There are 25 to collect in a promotion launched today, aimed at boosting basket size, customer loyalty and M&S’s appeal to families.
Called Little Shop, the promotion is the first version in the UK of a campaign that has proved popular for retailers internationally, including Coles in Australia. It’s the work of Unga, a Netherlands-based company specialising in retail loyalty campaigns, which supplies the toys.
The miniaturised M&S products - or ‘Little Shop collectables’ - include Canned Tuna Steak, a Chicken Tikka Masala ready meal and Our Best Ever Prawn Sandwich, along with Percy Pig sweets.
Each £20 spent in M&S Food earns one, so a customer spending £40 will be offered two.
Around three-quarters of the 25 are plastic, while the rest are made from card certified by the Forest Stewardship Council, M&S said. All come in paper packaging.
Unga announced last month that its toys were now available in sugar cane-based bioplastic, but the option arrived after M&S’s miniatures had been produced, according to the retailer.
McDonald’s came under pressure from the BBC’s recent War on Plastic TV series over giveaway plastic toys, when presenter Anita Rani and two schoolgirl campaigners attempted to return hundreds to the company’s London head office.
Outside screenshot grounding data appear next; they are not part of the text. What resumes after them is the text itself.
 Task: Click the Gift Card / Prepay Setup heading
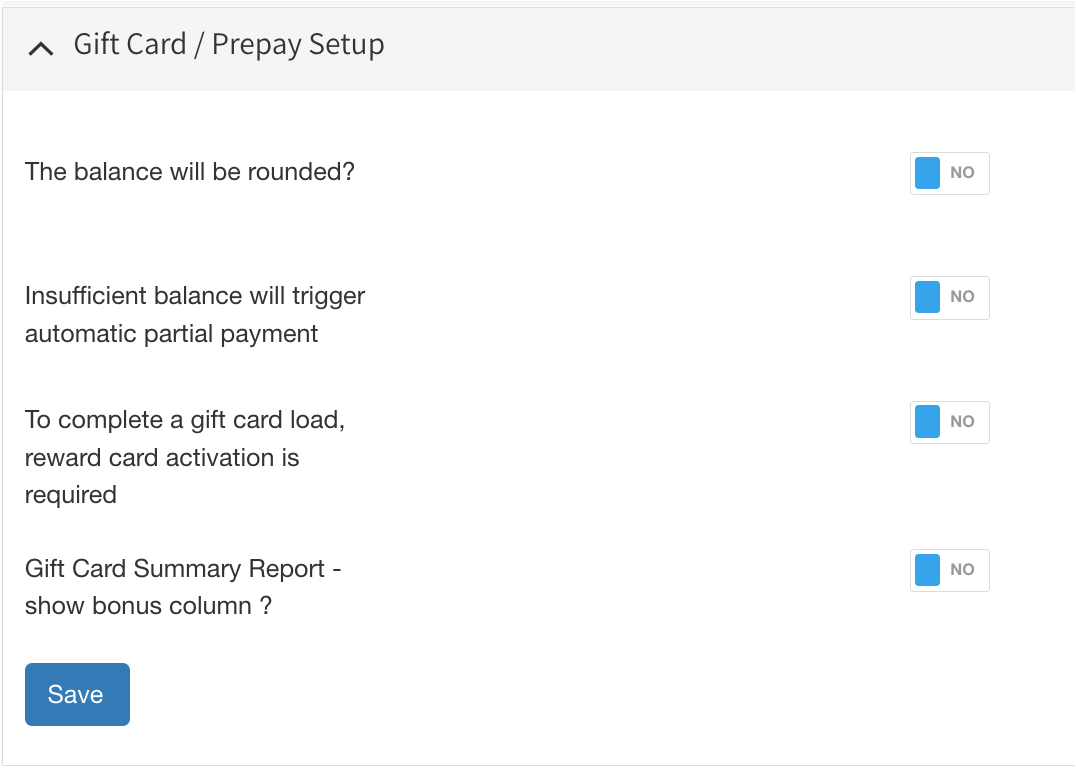click(x=229, y=45)
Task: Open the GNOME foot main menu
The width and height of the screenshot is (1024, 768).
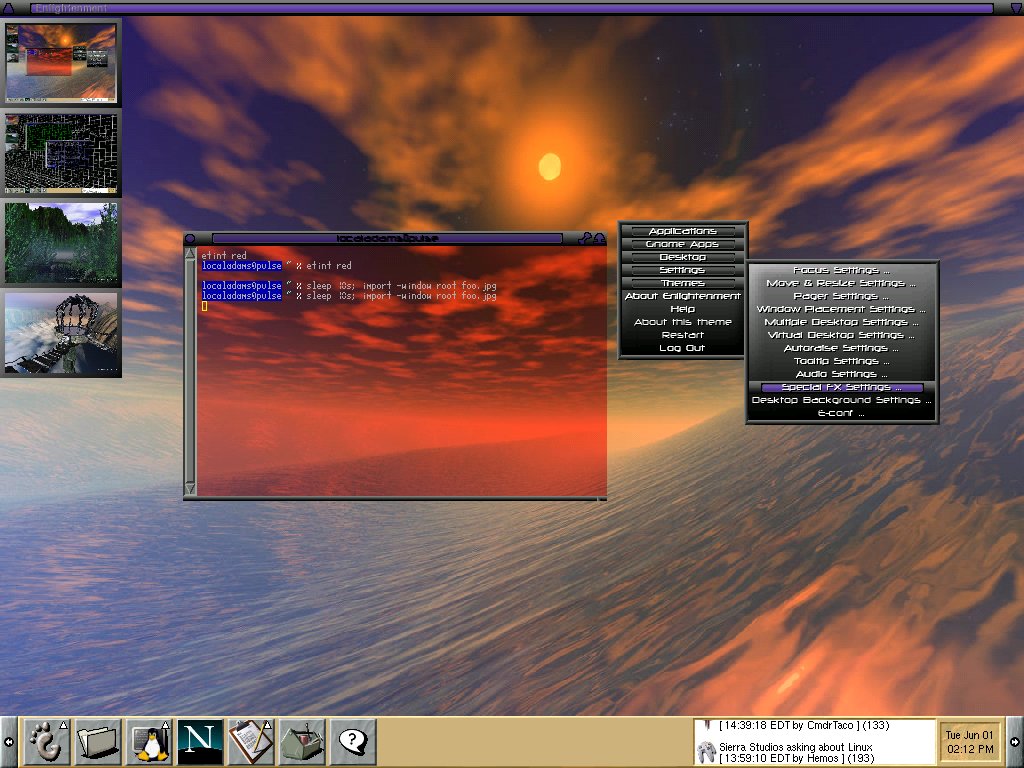Action: (46, 741)
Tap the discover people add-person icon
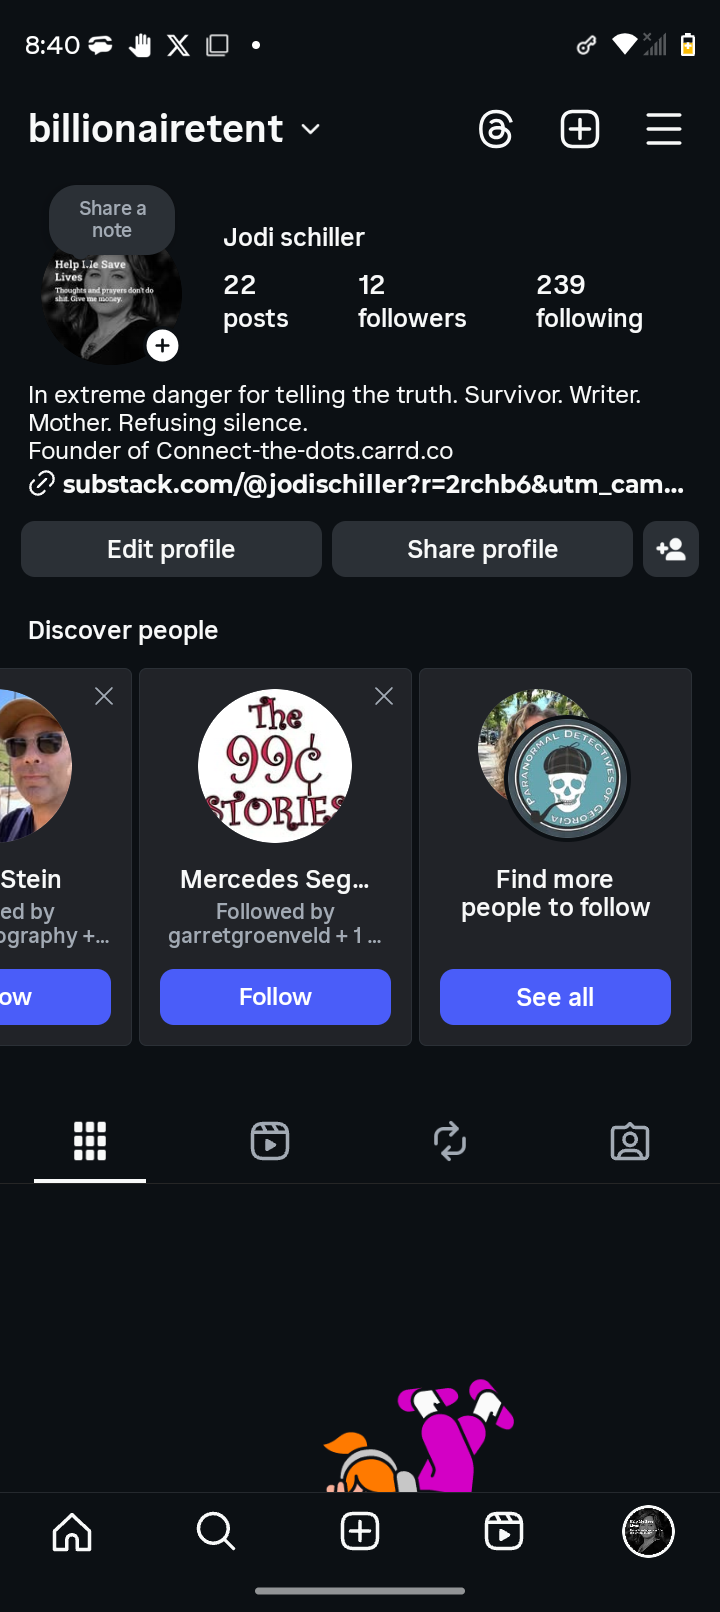 pyautogui.click(x=671, y=549)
The programme had visited an east London recycling facility, where McDonald’s giveaways were found among a pile of discarded toys.
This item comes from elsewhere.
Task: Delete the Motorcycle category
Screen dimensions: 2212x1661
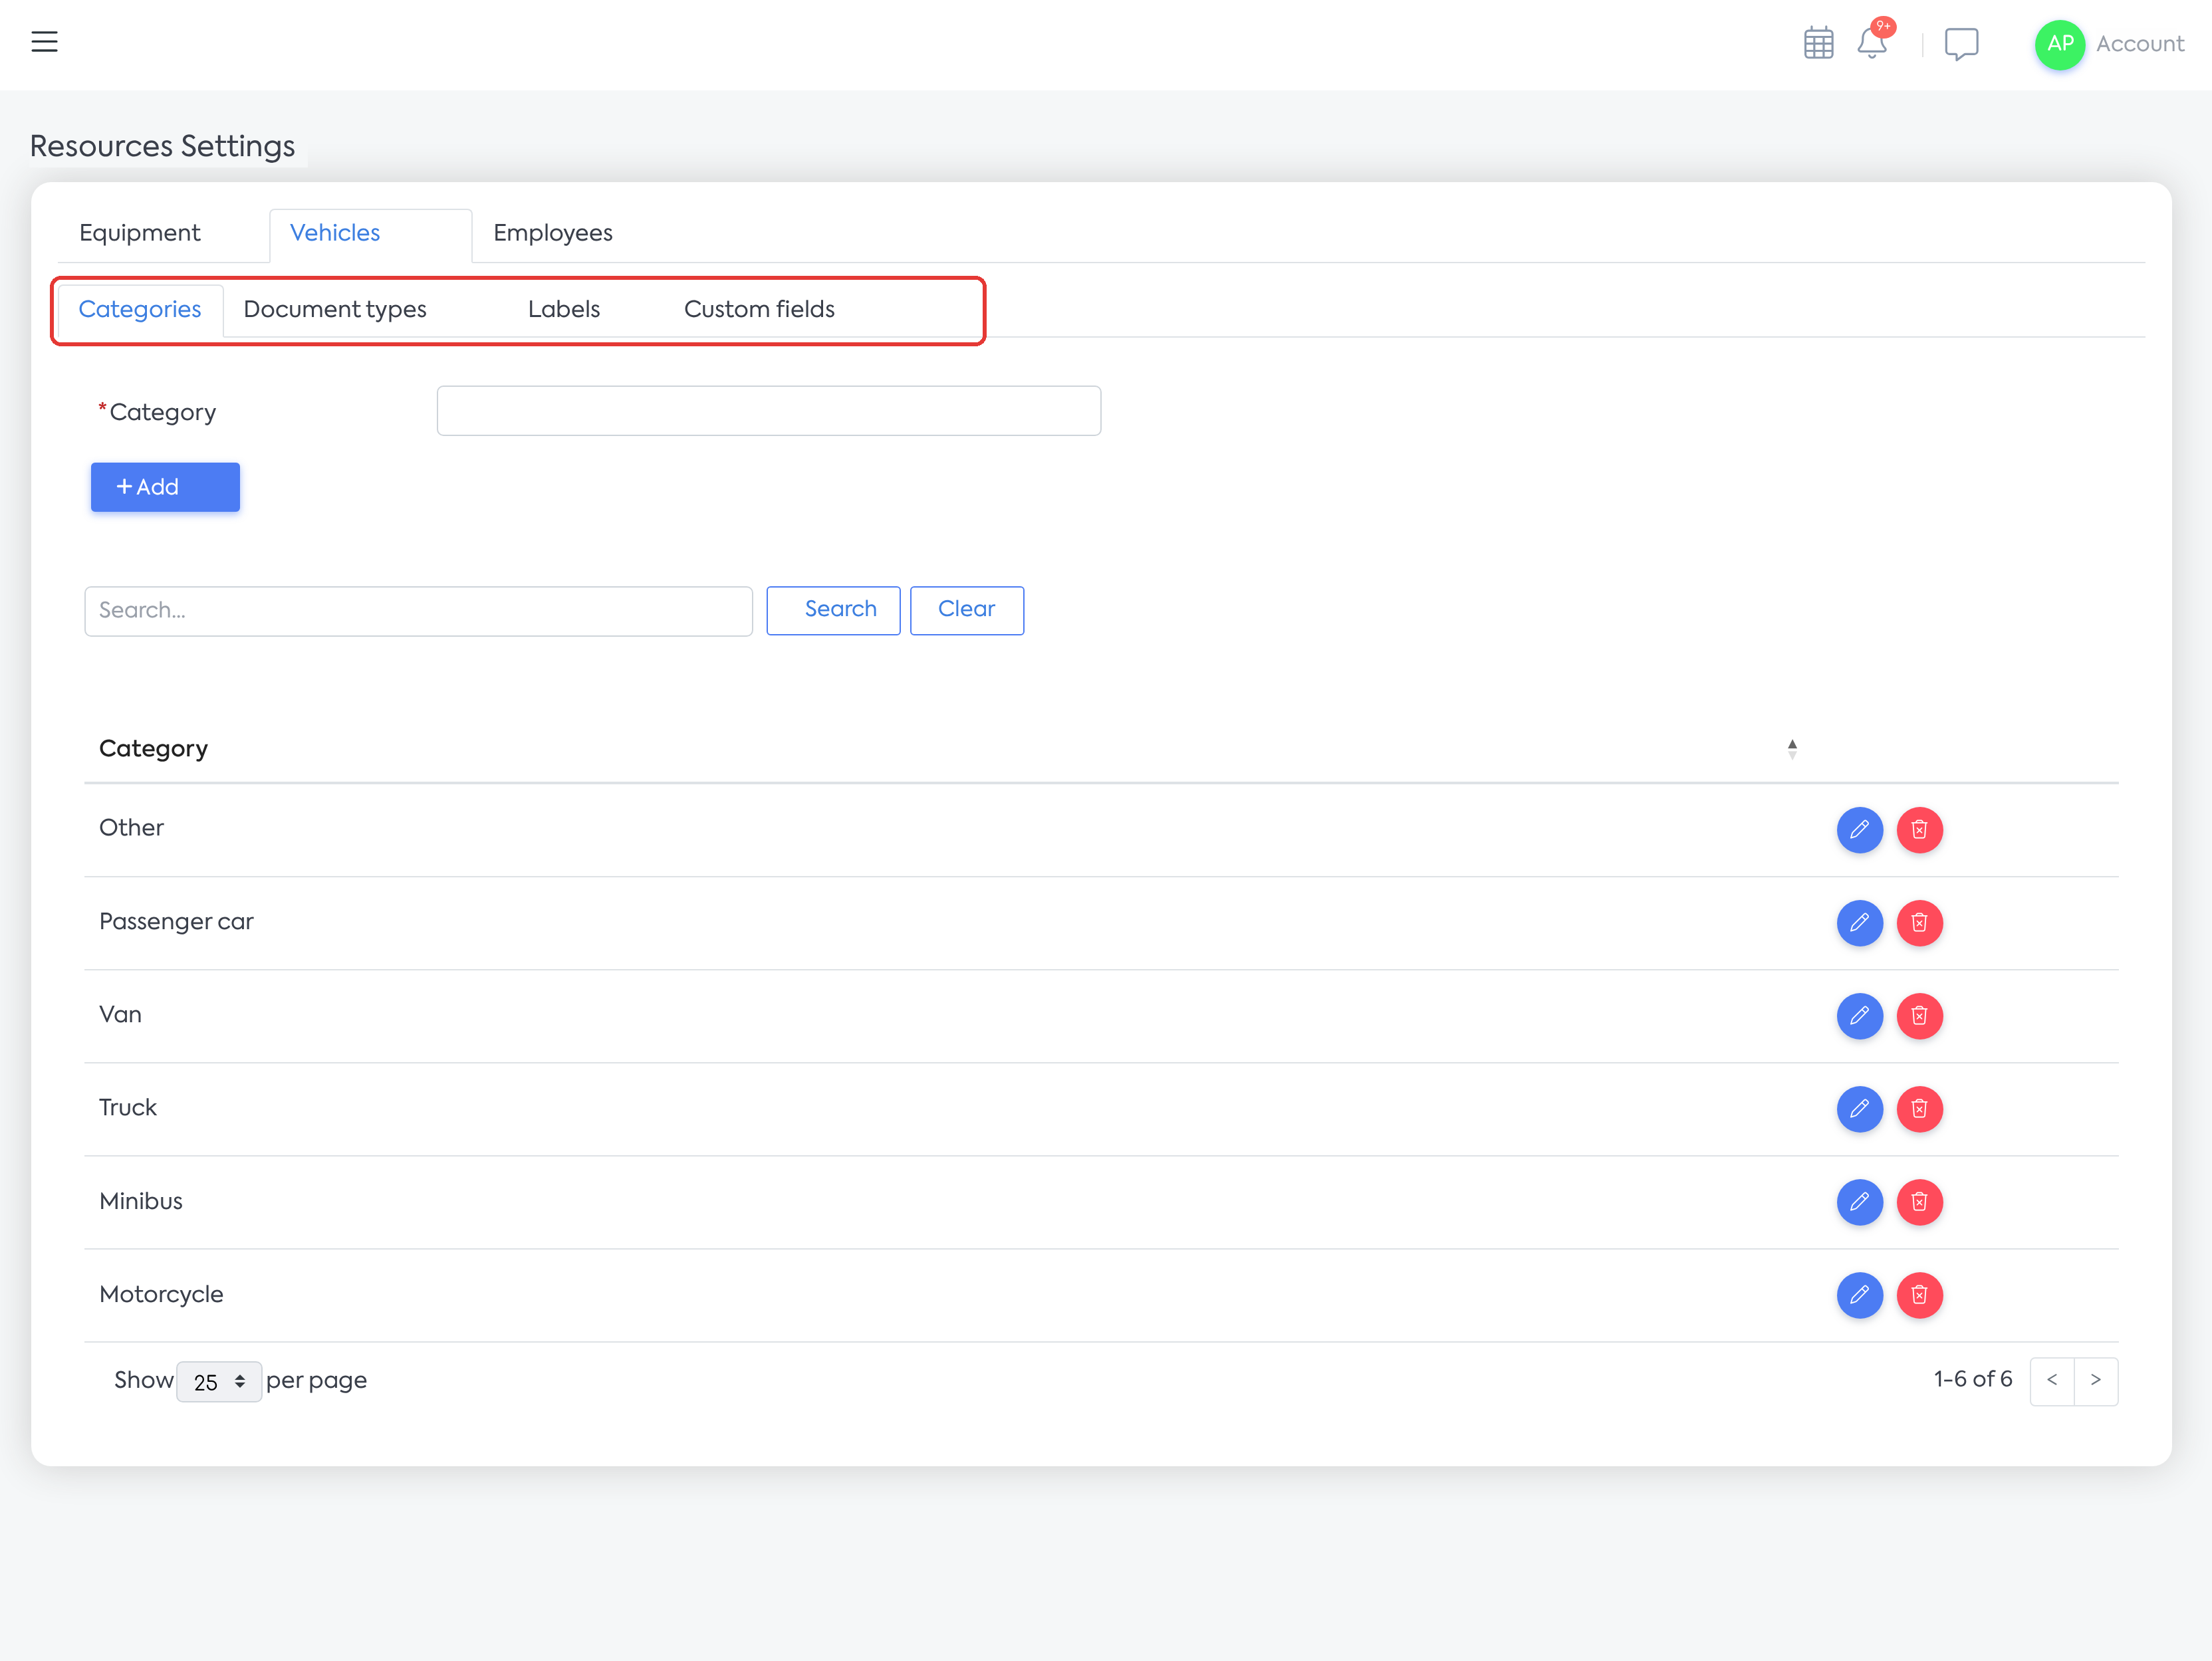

M&S said its miniatures were designed to be reused, and that customers who no longer wanted them were encouraged to “give their collectables to family or friends” rather than throw them away.
Alternatively, they could bring them back to M&S Food information desks, and they would be distributed at 70 swap events to be hosted in the retailer’s cafés. Any left over after that would be recycled by M&S at the end of the campaign, which is to run throughout the summer school holiday, according to a spokeswoman.
Shoppers can also turn down the toys in the first place.
“We are proud to have the exclusive contract to run Little Shop in the UK,” said M&S Food MD Stuart Machin. ”It’s a big opportunity to broaden our appeal and we’re hoping to see an increase in the number of people, especially families, that visit our stores.”
The spokeswoman said: “Little Shop supports our plans to make M&S Food more relevant, more often to a family-aged customer and the collectable element helps build excitement during the summer holidays.”